After the speeches ended, the samba band struck up again and many people had some of the free vegan food provided. This was served on paper plates with bamboo sporks. Many people used sidewalk chalk to writer their demands on the pavement.

It seemed like the protest probably numbered more than a thousand at it’s peak, which is a lot for a friday afternoon. I think many may have been people on their lunch breaks.

Protestors at the Australian High Commission

Policing Differences Between the Anarchist Kids and XR

The police treated the XR protest and the amarchist protest extremely differently and I’m going to make some guesses as to why.

The XR protest also had a lot of young people, but had far greater diversity of age, including a few pensioners and certain number of small children. The police seem to have contempt for teenagers and twenty somethings, but don’t want middle class, middle age people to witness this.

Both protests were pretty white, so I don’t know to what extent that played a role. The samba band seemed to be the only diverse section of the protest, although there were a few people of colour scattered in the crowd. It would look bad for the police to hassle a stationary samba band.

The anarchist march was extremely dynamic and unpredictable and openly adversarial to the police’s attempts to prevent them from protesting. XR’s protest was static. Not in terms fo the experience of being there, but the location and actions of the people involved were predictable. Note that the right to protest includes a right to be dynamic and unpredictable. What makes police officers slightly less angry is their problem.

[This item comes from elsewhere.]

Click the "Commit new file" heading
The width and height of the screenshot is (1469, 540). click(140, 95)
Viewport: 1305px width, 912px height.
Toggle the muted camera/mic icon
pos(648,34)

And, indeed, a several of the police did seem incredibly angry and were unable to fully hide their contempt for democracy. It came out yesterday that the police consider XR to be an extremist organisation. The language in the report suggests that any group seeking more than the most cosmetic of reforms is extremist, so this should not be a surprise. The police representative contacted by the Guardian said the listing was a mistake and would be withdrawn.

How will XR react to this? The student protests and the battering of Climate Camp should make it clear that the police can’t be trusted, however, the student protests were mostly attended by students who mostly would have been in their 20s at the time. Those people remember the police actions, but older people don’t. Indeed, people who didn’t go to the climate camp won’t have reacted the same way to footage of police batons (or the actuality of police batons) the same as people who went to the camp. I had been there and I remember. Other people may have forgotten. Also, the police said they would change and they did somewhat.

I’ve just been inducted to XR – I cannot speak for anyone but myself, but I’m also not a complete outsider. In 2003, when I was at the war protests in San Francisco, we used to chant “out of the office and into the streets”. It seems like that is finally happening with XR. People have finally decided to act, which is great. However, the people coming out of the offices don’t have much experience with being over-policed at protests. I think some will accept the police’s explanations for now. This is a new and growing movement. Anything that mobilises people for their first time will have some naivety, which will, as a matter of course, be disabused. I feel hopeful about XR or I wouldn’t have joined.